* _Provided text_:
________________

Thursday, February 25, 2010

oh, Academia.



I started back at school on Tuesday night. It was great to be back. There are three cool chicks in my class that I enjoyed studying with last term. This term I am completing the modules Introduction to Psychology and Counselling Skills 2.

I've really been looking forward to Introduction to Psychology, I've always had an interest in what makes people (and myself) tick. Although the lesson was supposed to introduce us to Psychology and giving us an idea of what we would be learning about, most of it went over my head and I couldn't really grasp what the teacher was trying to teach us. I put it down to the fact that he didn't have a lesson plan and was happy to go off on a tangent for 3 hours. It was pretty interesting, but I didn't feel like I learned anything. I was confident that after I read the course guide I'd have a better idea of what was going on.

I was wrong. I didn't have a clue how much biology would be involved in the basics. I finished about half of my reading last night and it took some serious concentration, particularly because my brain has been on holidays for a few months.

________________

* _Dataset content_:
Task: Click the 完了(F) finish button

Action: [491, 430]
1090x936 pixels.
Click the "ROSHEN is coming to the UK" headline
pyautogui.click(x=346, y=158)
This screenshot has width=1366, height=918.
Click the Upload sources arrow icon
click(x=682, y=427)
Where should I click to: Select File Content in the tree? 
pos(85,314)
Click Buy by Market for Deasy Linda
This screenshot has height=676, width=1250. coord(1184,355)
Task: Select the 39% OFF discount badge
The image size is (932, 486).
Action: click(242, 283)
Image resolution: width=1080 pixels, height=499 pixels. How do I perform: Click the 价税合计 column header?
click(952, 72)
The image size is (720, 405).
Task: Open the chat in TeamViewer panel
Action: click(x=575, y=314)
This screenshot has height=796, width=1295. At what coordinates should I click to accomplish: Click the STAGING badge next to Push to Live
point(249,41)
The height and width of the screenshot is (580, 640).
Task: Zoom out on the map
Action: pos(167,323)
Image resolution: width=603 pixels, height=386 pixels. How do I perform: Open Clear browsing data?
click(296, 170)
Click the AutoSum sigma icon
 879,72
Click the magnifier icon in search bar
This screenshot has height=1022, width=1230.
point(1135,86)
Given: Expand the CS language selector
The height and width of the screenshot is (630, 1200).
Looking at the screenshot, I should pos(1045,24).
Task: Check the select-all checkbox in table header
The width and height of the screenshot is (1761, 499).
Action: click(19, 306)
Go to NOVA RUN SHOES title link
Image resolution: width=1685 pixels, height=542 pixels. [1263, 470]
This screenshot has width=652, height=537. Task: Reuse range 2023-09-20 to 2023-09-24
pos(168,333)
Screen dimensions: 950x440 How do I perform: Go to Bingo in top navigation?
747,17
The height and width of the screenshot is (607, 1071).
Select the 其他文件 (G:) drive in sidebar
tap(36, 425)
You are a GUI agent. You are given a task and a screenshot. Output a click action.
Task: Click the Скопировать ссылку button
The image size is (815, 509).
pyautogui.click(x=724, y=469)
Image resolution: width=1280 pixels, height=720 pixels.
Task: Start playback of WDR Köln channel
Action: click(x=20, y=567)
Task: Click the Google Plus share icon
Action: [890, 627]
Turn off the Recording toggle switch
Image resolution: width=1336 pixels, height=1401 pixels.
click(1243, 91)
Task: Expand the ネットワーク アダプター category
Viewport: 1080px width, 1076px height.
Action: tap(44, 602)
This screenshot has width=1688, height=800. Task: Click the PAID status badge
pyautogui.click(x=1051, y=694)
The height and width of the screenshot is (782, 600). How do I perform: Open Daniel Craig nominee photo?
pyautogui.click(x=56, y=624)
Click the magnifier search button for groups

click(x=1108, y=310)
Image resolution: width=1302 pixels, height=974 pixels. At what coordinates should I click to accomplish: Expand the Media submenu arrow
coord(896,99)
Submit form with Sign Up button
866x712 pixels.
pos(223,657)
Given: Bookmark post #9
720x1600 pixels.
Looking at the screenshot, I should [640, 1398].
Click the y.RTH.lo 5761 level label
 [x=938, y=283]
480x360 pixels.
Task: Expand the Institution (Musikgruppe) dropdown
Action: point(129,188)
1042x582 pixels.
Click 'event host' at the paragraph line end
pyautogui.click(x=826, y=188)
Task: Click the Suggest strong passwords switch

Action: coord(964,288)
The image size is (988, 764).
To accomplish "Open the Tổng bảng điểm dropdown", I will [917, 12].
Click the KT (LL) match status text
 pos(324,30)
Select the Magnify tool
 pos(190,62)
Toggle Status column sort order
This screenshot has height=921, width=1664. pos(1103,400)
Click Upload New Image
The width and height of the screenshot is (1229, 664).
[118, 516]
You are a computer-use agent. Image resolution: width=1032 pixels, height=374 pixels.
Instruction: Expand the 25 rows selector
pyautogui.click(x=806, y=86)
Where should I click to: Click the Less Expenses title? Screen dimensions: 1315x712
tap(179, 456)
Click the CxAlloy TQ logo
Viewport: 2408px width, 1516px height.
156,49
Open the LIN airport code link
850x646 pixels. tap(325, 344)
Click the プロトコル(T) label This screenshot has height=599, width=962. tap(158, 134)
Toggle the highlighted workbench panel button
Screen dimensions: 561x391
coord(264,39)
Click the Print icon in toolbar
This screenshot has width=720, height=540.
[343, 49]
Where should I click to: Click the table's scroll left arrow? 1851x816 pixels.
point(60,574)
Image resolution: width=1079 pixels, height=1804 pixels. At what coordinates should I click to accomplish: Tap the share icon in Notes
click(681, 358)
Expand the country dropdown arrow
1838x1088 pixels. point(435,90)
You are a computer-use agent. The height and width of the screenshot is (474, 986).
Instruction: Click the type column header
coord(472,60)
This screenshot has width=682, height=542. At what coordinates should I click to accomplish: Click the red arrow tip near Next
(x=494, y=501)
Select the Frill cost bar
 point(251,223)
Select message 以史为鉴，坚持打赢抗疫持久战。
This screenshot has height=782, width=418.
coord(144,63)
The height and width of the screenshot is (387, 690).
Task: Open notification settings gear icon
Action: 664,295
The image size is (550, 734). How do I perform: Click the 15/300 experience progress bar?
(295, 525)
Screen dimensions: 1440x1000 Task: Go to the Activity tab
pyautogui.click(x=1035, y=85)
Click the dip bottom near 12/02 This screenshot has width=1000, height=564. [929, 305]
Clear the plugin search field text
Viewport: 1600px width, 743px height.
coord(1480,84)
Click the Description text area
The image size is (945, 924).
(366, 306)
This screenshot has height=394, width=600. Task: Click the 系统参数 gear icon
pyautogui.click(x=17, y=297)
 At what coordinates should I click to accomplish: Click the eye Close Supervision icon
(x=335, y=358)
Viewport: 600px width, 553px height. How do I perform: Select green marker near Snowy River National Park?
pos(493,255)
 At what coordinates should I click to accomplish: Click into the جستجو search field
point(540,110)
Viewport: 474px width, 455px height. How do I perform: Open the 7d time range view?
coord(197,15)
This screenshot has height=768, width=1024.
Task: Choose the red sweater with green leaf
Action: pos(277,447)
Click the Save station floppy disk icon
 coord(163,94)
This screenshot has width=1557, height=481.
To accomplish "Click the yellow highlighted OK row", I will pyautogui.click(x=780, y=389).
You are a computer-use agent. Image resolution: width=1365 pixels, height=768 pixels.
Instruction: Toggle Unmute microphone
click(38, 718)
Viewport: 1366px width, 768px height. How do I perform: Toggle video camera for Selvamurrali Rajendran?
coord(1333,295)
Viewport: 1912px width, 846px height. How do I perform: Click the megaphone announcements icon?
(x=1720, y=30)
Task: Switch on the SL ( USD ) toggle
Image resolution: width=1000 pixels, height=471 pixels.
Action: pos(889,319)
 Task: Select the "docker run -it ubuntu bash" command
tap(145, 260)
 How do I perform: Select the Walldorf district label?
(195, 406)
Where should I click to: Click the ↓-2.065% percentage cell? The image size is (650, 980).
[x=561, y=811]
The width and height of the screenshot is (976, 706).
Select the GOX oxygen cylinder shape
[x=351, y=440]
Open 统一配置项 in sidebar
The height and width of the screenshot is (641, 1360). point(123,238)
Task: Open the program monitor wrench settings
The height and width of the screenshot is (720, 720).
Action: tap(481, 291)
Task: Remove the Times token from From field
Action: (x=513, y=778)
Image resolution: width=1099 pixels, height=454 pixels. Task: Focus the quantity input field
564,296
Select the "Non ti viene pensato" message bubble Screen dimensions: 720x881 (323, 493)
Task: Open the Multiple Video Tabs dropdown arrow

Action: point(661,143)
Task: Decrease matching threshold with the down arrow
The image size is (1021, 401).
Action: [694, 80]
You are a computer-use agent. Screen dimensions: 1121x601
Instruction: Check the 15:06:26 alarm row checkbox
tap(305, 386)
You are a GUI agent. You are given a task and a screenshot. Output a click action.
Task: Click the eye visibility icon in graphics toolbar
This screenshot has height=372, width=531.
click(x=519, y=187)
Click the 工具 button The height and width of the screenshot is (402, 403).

________________

* _Try it_: Continue the blog entry about starting the Introduction to Psychology module, picking up after its final sentence.

* _Answer to this exercise_:
I've resigned myself to the fact that this year I am going to save lots of money, which means less partying, which will give me more time to study, which should take the pressure off when assessment dates draw nearer. It's win/win, right? Then why the fuck do I still struggle to sit down with a book?

My goals for yesterday were to clean the house, do my washing and do some study. Washing - done. House - clean. Study - I'll start in 5 minutes. Why the fuck must I procrastinate? I really need to do something about this. Time to google some study tips.

For the record I did do some study, and it wasn't all that painful.